A maior parte dos investimentos, R$ 17 bilhões, será destinada à modernização das refinarias paulistas. A Refinaria de Paulínia terá sua capacidade aumentada em mais de 5% a partir de 2027, garantindo maior autonomia energética ao país. Além disso, a estatal construirá uma usina fotovoltaica no complexo, com investimento de R$ 100 milhões, reduzindo emissões de carbono nas operações.
No Porto de Santos, a Petrobras expandirá duas áreas do Terminal Aquaviário para otimizar o escoamento de produtos e o abastecimento de navios. A construção de nova tancagem para bunker reforçará a competitividade da logística brasileira no comércio internacional.
A exploração e produção receberão recursos para recuperação secundária nos campos de Sapinhoá e Mexilhão, além de novos projetos no campo de Aram. Essas ações consolidam a liderança tecnológica da Petrobras em águas ultraprofundas.
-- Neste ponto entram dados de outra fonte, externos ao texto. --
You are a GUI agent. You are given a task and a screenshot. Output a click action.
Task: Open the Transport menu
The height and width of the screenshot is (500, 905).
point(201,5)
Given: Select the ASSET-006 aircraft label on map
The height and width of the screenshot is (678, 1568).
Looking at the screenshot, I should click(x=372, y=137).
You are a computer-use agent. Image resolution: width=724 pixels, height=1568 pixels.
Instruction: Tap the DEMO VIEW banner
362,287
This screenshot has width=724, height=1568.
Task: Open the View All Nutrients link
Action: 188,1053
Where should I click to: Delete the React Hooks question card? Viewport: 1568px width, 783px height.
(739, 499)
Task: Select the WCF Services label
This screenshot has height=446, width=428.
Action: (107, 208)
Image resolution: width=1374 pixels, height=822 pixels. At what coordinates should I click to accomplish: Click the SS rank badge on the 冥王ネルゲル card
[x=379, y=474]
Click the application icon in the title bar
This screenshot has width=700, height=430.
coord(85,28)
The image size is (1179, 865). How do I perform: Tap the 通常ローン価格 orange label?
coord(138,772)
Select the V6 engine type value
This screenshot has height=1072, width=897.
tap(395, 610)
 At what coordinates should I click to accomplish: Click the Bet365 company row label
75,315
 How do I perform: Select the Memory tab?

Os anúncios ocorrem em um contexto de forte desempenho financeiro. A estatal registrou lucro líquido de R$ 32,7 bilhões no primeiro trimestre de 2026, crescimento de 110% em relação ao quarto trimestre de 2025. Esse resultado, impulsionado pela gestão estratégica dos ativos, consolidou a Petrobras como a petroleira mais lucrativa do mundo, superando gigantes como Shell e Exxon Mobil.
O valor de mercado da companhia ultrapassou US$ 50 bilhões, e os investimentos totais no trimestre atingiram R$ 26,8 bilhões, aumento de 25,6% em relação ao período anterior. A estratégia liderada por Prates assegura soberania sobre recursos estratégicos, mesmo em um cenário de pressões globais.
Diferentemente do modelo dos EUA, onde o lobby petroleiro e os subsídios bilionários a fósseis distorcem o mercado, a Petrobras atua como instrumento de política de Estado. Enquanto o consumidor americano paga caro por combustíveis devido à ausência de serviços públicos e à dependência de importações, o Brasil avança com etanol pioneiro e refinarias modernizadas.